Unidentified Analyst:
Hi. Thank you for taking my questions. I just had a question about the event rate in VALOR. Is it tracking thus far with the estimated event accrual time line based on your internal forecast?
Gerrit Klaerner:
Yes.
Unidentified Analyst:
And can you remind us how often eGFR is measured in patients in the trial?
Gerrit Klaerner:
It’s measured at every study visit. So, it’s really multiple times of the year.
Unidentified Analyst:
Okay. And a quick follow-up. So, based on, like the last six reported accrual numbers of endpoints, the accrual rate seems to be rather linear. When does that event rate accelerate? Do you happen to know the equation, really exponential regression?
Geoff Parker:
On page 7, you can see that we have an outlook for our estimated event rate accrual. And you’re correct, it is -- it looks primarily linear. We are tracking right now right around the mean. So, that would be the green dots on that chart. Of course, if we get to the higher rate, it would become a little more accelerated and the lower confidence interval would be a little less accelerated. But our forecast is -- appears to be fairly linear.
Operator:
Your next question comes from the line of Jessica Fye of JP Morgan. Your line is open.
Unidentified Analyst:
This is Daniel. Thanks for taking our question. When looking at patients with CKD and latent acidosis, given that acidosis is not overt, how do you plan to identify the patients? And if so, when do you expect to start the study?
Gerrit Klaerner:
Yes. This is a future study post-VALOR-CKD data.
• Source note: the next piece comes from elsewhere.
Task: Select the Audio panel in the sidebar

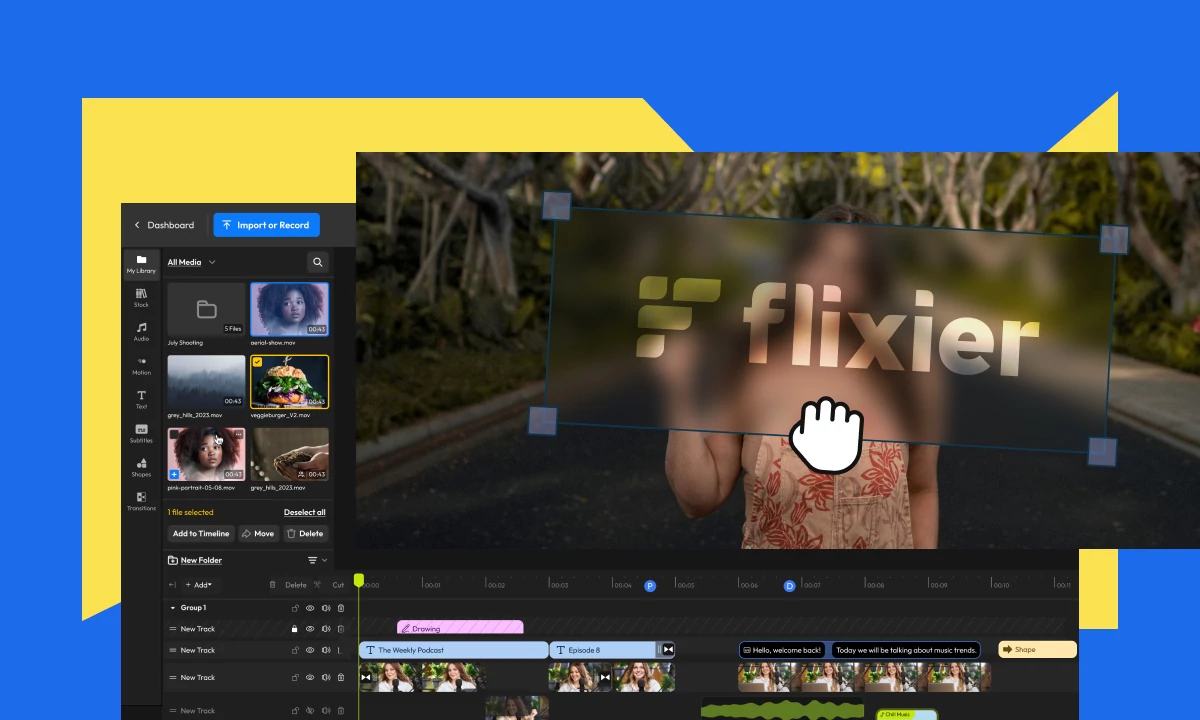Action: click(141, 332)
And we would still use serum bicarbonate, and we would basically use patients who are in the low normal serum bicarbonate range between 22 and likely 24 milligrams per liter.
Unidentified Analyst:
Okay, great. And then, the accrual rate for the primary endpoint from the last report stands around 34%, while the randomization patients around 1%. Given this lag of further randomization, is there possibility that you can reach the interim before enrollment completion?
Gerrit Klaerner:
Yes. Let’s be clear. The event accrual and enrollment are decoupled. I think, the patients that are currently in the study for an average duration of about 17 months or so, they are the ones who are contributing the primary endpoint events. The patients we are adding into the study, assuming that we were successful at the interim analysis sometime mid next year are not likely going to contribute significantly to event accrual.
Operator:
Your next question comes from the line of Graig Suvannavejh of Goldman Sachs. Your line is open.
Graig Suvannavejh:
I just wanted to revisit the hazard ratios from some of the other studies that you mentioned earlier in your presentation. I believe you mentioned that you’ve seen hazard ratios of 0.20 to close to 0.5. Can you just remind us what those interventions were? And then, secondly, a question just on, I guess, cash. And Geoff, I might have missed this, but if you could just remind us the circumstances with which you would be leaning towards perhaps pulling the trigger on an administrational step, or is the guidance around cash being sufficient until late 2022, does that basically take out the possibility that you might decide to use the administrational staff? Thanks.
Gerrit Klaerner:
Yes. On the prior studies, those are really the academic, often single center studies that, in one case, for example, used oral alkali, that’s for the debate of study. And another one, they used really a diet interventional, a very low protein diet. And both of those interventions yielded those very large event rate reductions compared to the control group. And again, those were one to two-year studies.
Geoff Parker:
So Graig, on the administrative step vis-à-vis our cash, again, we forecast cash into late 2022. So, if you look at the calendar, that would imply we -- if we did need approximately six months of runway to ethically and appropriately wind up that study, we would need to see data in the second quarter of 2022.
Operator:
There are no further questions at this time. I will now turn the call over to Jackie Cossmon for closing remarks.
Jackie Cossmon:
Thanks, May, and thank you all for joining us on today’s call. As always, if you have additional questions, please don’t hesitate to e-mail us at ir@tricida.com. Thanks, and goodbye.
Operator:
This concludes today’s conference call. Thank you for participating. You may now disconnect.